Make these principles the basis of your customer service and experience efforts, and you’ll keep customers loyal in 2017:
1. Create a focused philosophy
Wordy customer service mission statements, visions or philosophies are difficult to understand and execute. If you have one like that, it’s time to ditch it.
Opt for (or create) a short, memorable and believable motto that people can make happen, says Solomon.
For instance, the Mayo Clinic says, “The needs of the customer come first.” It’s easy to remember, and it guides every employee on what to do and how to make decisions when executing their jobs.
2. Hire the right people
“You can’t build a great customer service organization without the right people,” Solomon says. “These ‘right people’ aren’t necessarily the ones who arrive at your organization with all of their technical skills and knowledge in place.”

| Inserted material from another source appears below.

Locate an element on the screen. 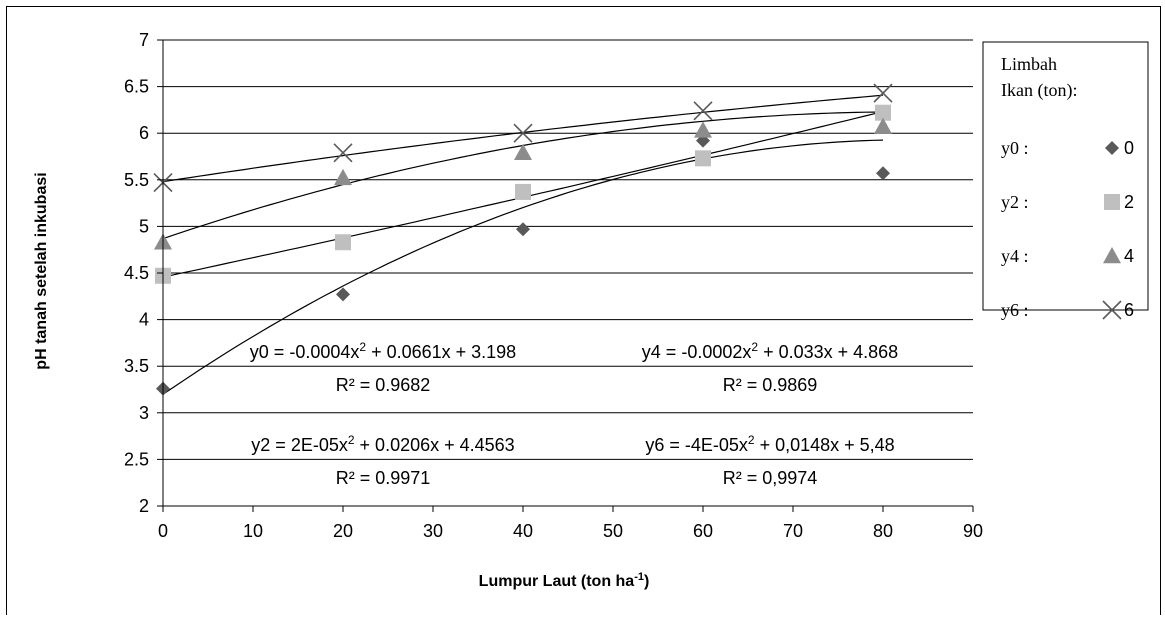  r2-y0: R² = 0.9682 is located at coordinates (384, 385).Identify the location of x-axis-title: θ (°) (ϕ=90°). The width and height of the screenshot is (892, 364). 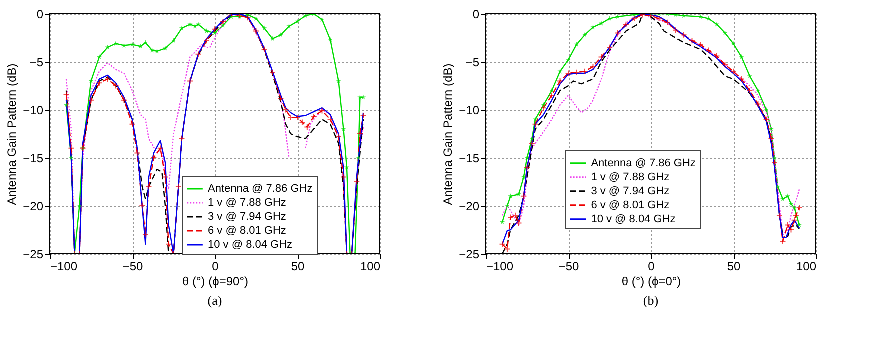
(216, 281).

Instead, their personality traits stand out. Solomon suggests you look for people with these WETCO traits:
- Warmth. They show simple human kindness.
- Empathy. They sense what another person is feeling (and ideally react to it).
- Teamwork. They’re more inclined to work together with others (colleagues or customers) than do things on their own.
- Conscientiousness. They’re detail-oriented, plus able and willing to follow through to completion.
- Optimism. They can bounce back after challenging situations and not internalize the effects of them.
3. Create positive peer pressure
Creating a positive culture starts at the top. When leaders treat employees and customers well, positive behavior catches on.
It’s also important to treat customers well when you aren’t working directly with them. Leaders should talk about them kindly, avoiding negative comments about customers in front of employees. Encourage employees to vent quickly and quietly to their supervisors when they have problems dealing with customers, then move on.
Many organizations keep an “empty seat,” reserved for the customer, at top-level meetings so executives remember to consider how their decisions affect customers.
4. Benchmark the best
You may be the best in your industry, but there are plenty of other great customer service providers who can teach you a thing or two.
Benchmark yourself against your competitors. Find out what they do right and what you do better through surveys and online feedback. But consider what other companies outside your industry do best. Customers judge your service against the quality and speed of every company they deal with.
Regularly ask employees to talk about where they experience great service and explore ways you can incorporate those practices into yours.
5. Reinforce the mission
Many companies celebrate customers, service and success once a year — and that’s about the only time they reinforce their mission and how they’ll continue to pursue it.
Solomon suggests daily reinforcement of your evolving customer service and experience philosophy or vision.
Try daily, 10-minute huddle-style meetings at the beginning of the work day to talk about customer service principles, successes, failures and what you can learn from them.
If that’s not practical, schedule a monthly meeting focused on those same topics, and get everyone to share something they’ve improved in providing service and something they’ve learned from customers.